**The data**:
◇ ◇ ◇ ◇

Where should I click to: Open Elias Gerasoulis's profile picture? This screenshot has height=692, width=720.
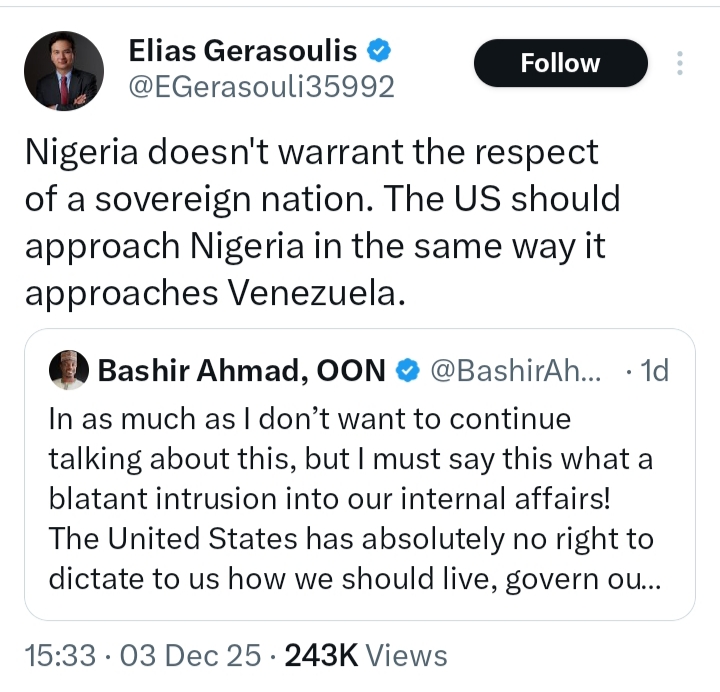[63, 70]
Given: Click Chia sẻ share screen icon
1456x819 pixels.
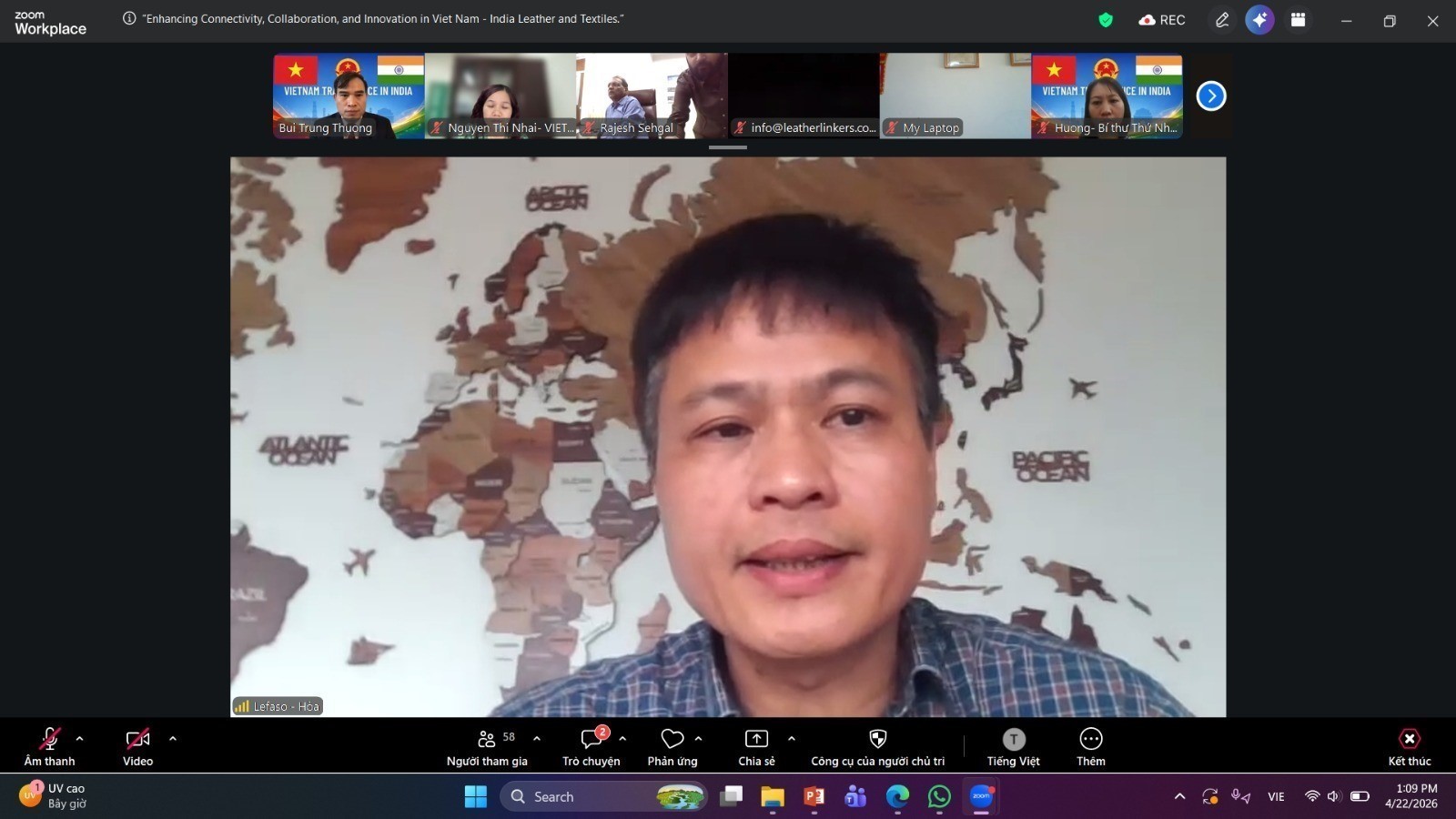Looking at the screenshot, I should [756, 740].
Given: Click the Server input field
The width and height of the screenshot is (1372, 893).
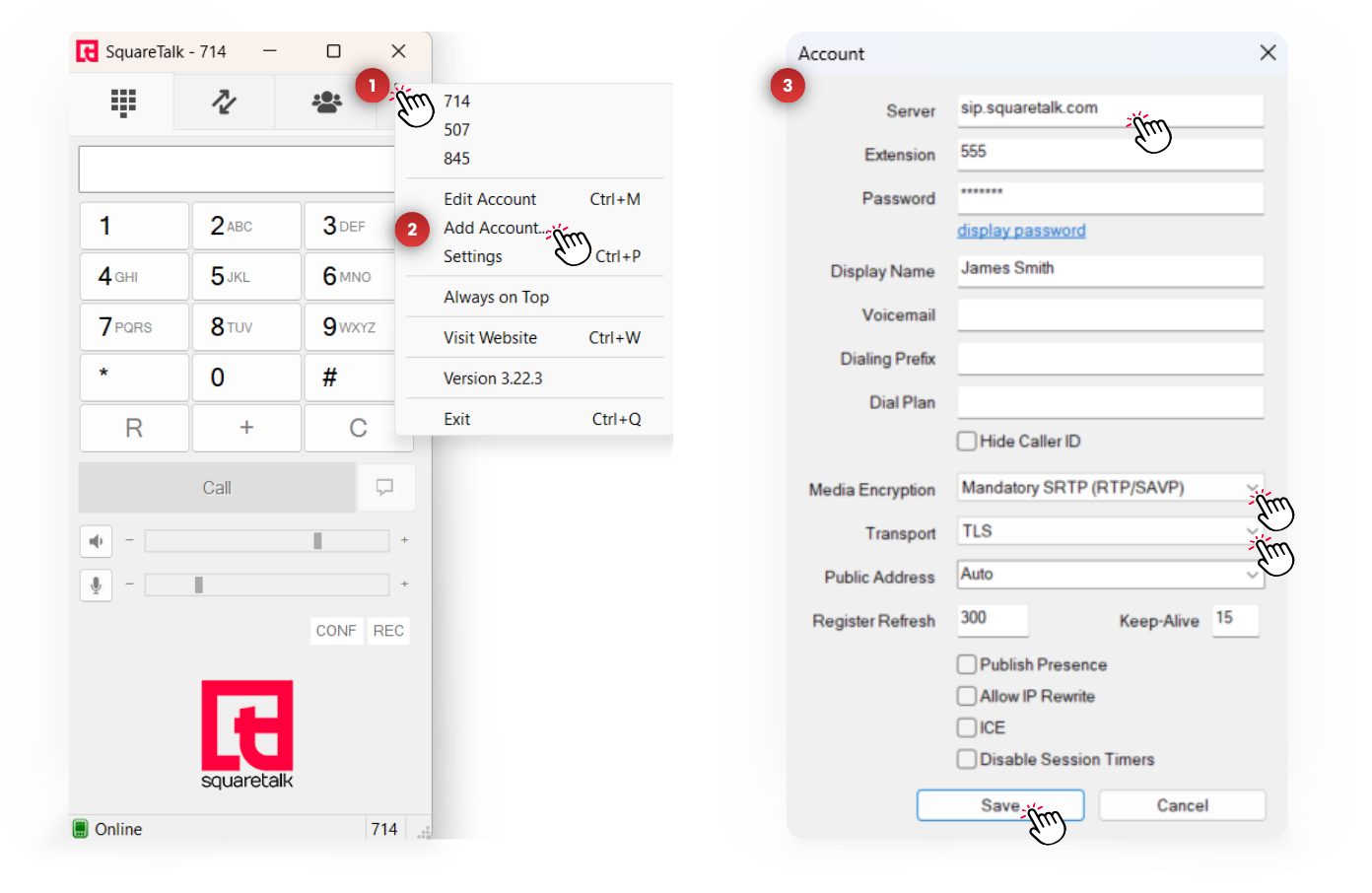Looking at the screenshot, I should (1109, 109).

◇ ◇ ◇ ◇

**Task to complete**: Treating the line with "Given: Click the Server input field" as the last line to include, retype the records exactly from their first line, excluding pictures.

**Your response**:
Where should I click to: Open Elias Gerasoulis's profile picture? This screenshot has height=692, width=720.
[63, 70]
Given: Click Chia sẻ share screen icon
1456x819 pixels.
Looking at the screenshot, I should [756, 740].
Given: Click the Server input field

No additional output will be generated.